La partie suivante du livre est un peu plus optimiste:

  • Il existe de nombreuses solutions potentielles qui peuvent être combinées pour lutter contre les émissions de CO2 dans les réseaux énergétiques, les transports, l’agriculture et l’industrie.
  • Les points de vue des États concernant ces questions se sont fortement rapprochés au cours des dernières années. L’Accord de Paris adopté en 2015 a marqué un grand pas en avant. Toutefois, chaque gouvernement doit à présent définir une politique qui stimule les investissements dans les domaines pertinents afin de faire baisser les coûts.
  • L’adoption de politiques publiques claires réduit le risque encouru par les investisseurs dans les technologies fondamentales et favorise la croissance des investissements.
  • Parmi ces technologies, beaucoup sont déjà rentables, tant pour l’investisseur, qui peut ainsi rentabiliser son investissement, que pour le consommateur, qui peut payer le produit final. Un cycle positif est ainsi créé: le profil de coût de ces chaînes de valeur ne fait que s’améliorer à mesure que la taille du marché final augmente. Les politiques publiques peuvent accélérer cette tendance.
  • Les taxes carbone devront être appliquées de manière raisonnée sur les marchés développés par rapport aux marchés émergents. Elles devront être appliquées à l’échelle sectorielle afin d’encourager les investissements dans les filières dites propres, mais aussi au niveau des consommateurs afin d’encourager la transition énergétique et de stimuler la demande.

Le système énergétique mondial, si l’on associe l’électricité, les transports et le chauffage/la climatisation, est de facto responsable de la moitié des 51 milliards de tonnes de gaz à effet de serre rejetées dans l’atmosphère. Cette évolution du système énergétique vers un système plus viable est ce que l’on appelle aujourd’hui la «transition énergétique».

En tant qu’investisseurs dans cette tendance, il nous appartient d’investir les capitaux de nos clients de manière responsable dans les entreprises directement impliquées dans le changement structurel du système énergétique mondial au cours des 30 prochaines années.

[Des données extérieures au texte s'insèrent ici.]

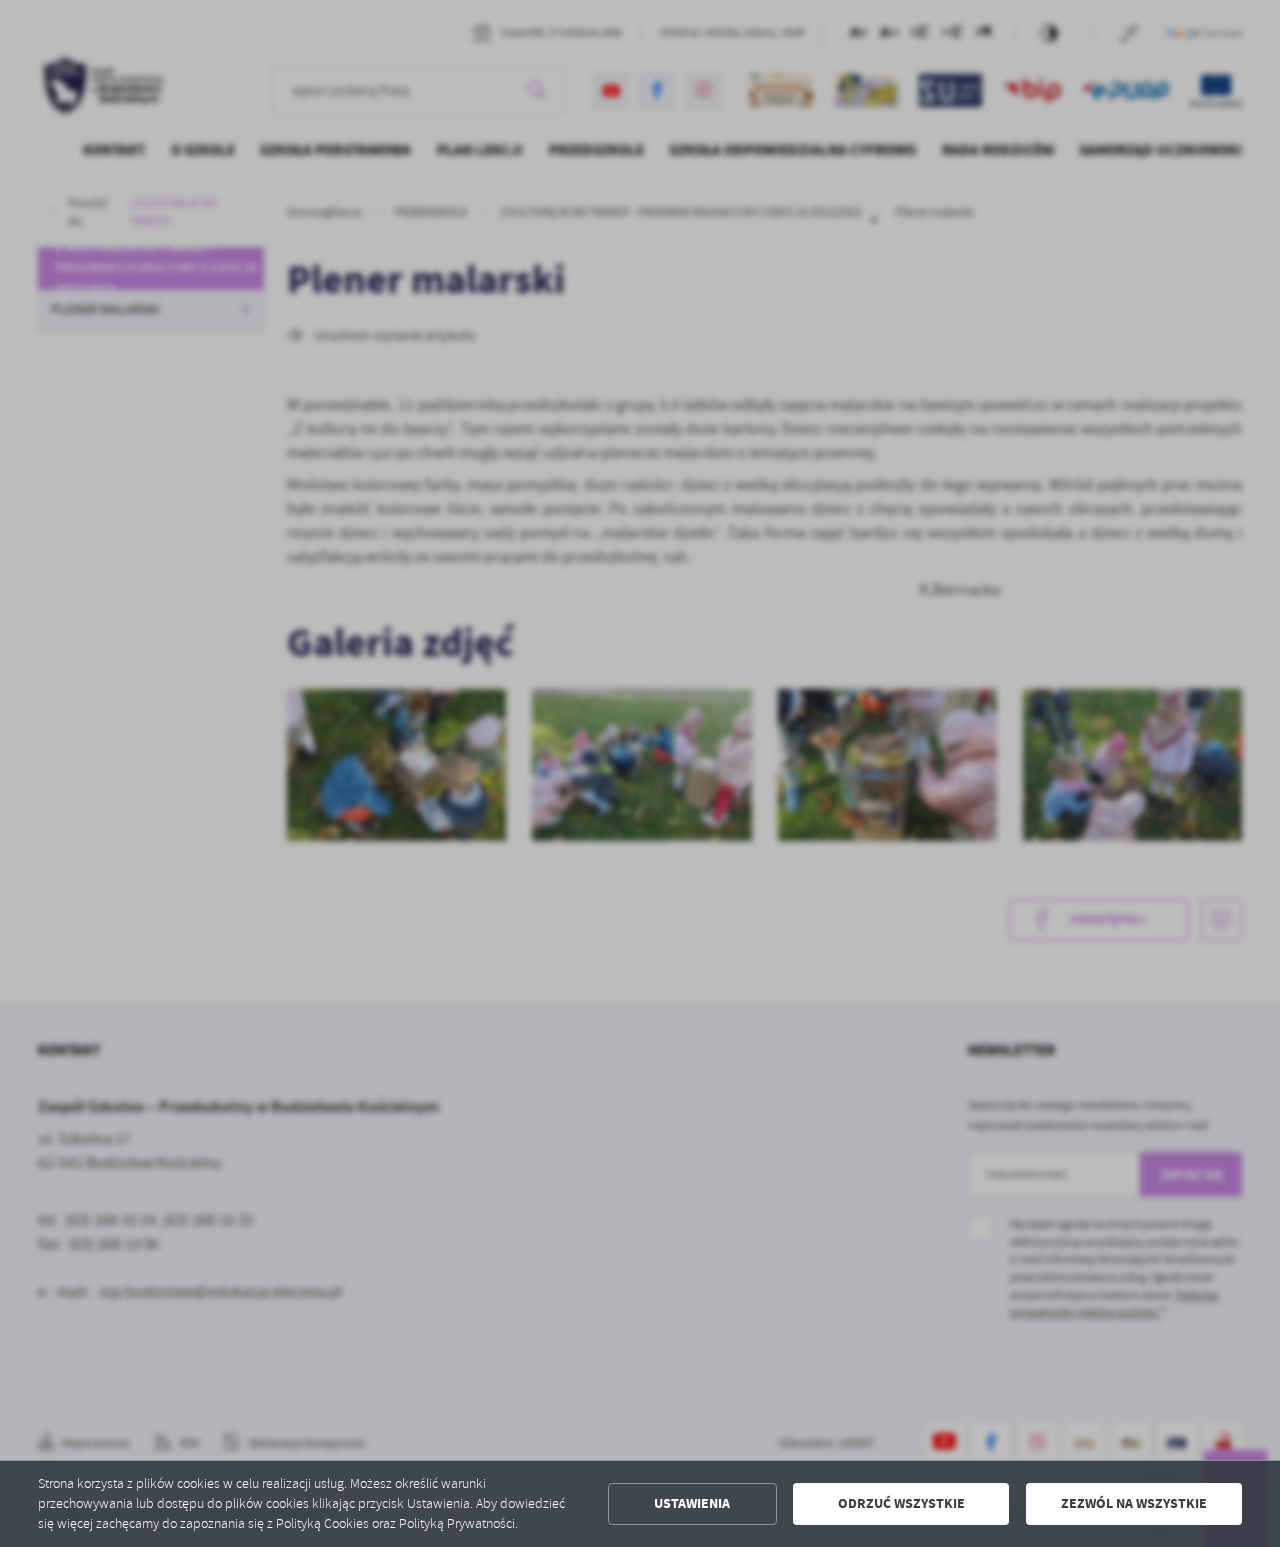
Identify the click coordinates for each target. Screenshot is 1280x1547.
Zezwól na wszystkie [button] (1134, 1503)
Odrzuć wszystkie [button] (901, 1503)
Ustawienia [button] (692, 1503)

Le livre souligne véritablement certains des messages que nous adressons à nos clients. Voici six des plus importants:

  1. Cette mutation du système énergétique représente une phase d’investissement qui s’étend sur plusieurs décennies: elle n’est pas cyclique, elle est structurelle.
  2. Cette phase d’investissement vient à peine de débuter et doit s’accélérer par rapport aux niveaux actuels pour atteindre un niveau proche de zéro émission nette d’ici 2050.
  3. Le volume d’investissement (estimé à près de 100 000 milliards de dollars entre 2020 et 2050) est considérable, tant par rapport aux cycles d’investissement énergétique précédents que par rapport à d’autres secteurs.
  4. De plus en plus favorables, les politiques publiques joueront un rôle déterminant pour encourager les investissements, promouvoir le désengagement des secteurs à fortes émissions et faire chuter le coût des principales technologies émergentes.
  5. Les coûts des principales technologies au sein de la chaîne de valeur de la transition énergétique ont déjà atteint un niveau qui leur permet d’entrer en concurrence directe avec les combustibles fossiles. Ces coûts vont continuer à baisser en valeur relative.
  6. Les consommateurs, tant professionnels que privés, s’orientent de plus en plus vers ces produits finaux, qu’il s’agisse de Microsoft qui ne s’approvisionne qu’en électricité produite à partir d’énergies renouvelables ou de consommateurs qui optent pour des véhicules électriques. Cette tendance ne fera que s’accélérer dans les prochaines années.

Bien avant de se pencher sur le changement climatique et d’écrire ce livre, Bill Gates avait déjà énoncé les éléments susceptibles de résoudre ce problème apparemment insoluble. Et ses propos trouvent un écho auprès des investisseurs.

En 1996, il écrivait: «Nous surestimons toujours le changement qui se produira dans les deux prochaines années et sous-estimons celui qui se produira dans les 10 prochaines années. Ne vous laissez pas bercer par l’inaction.»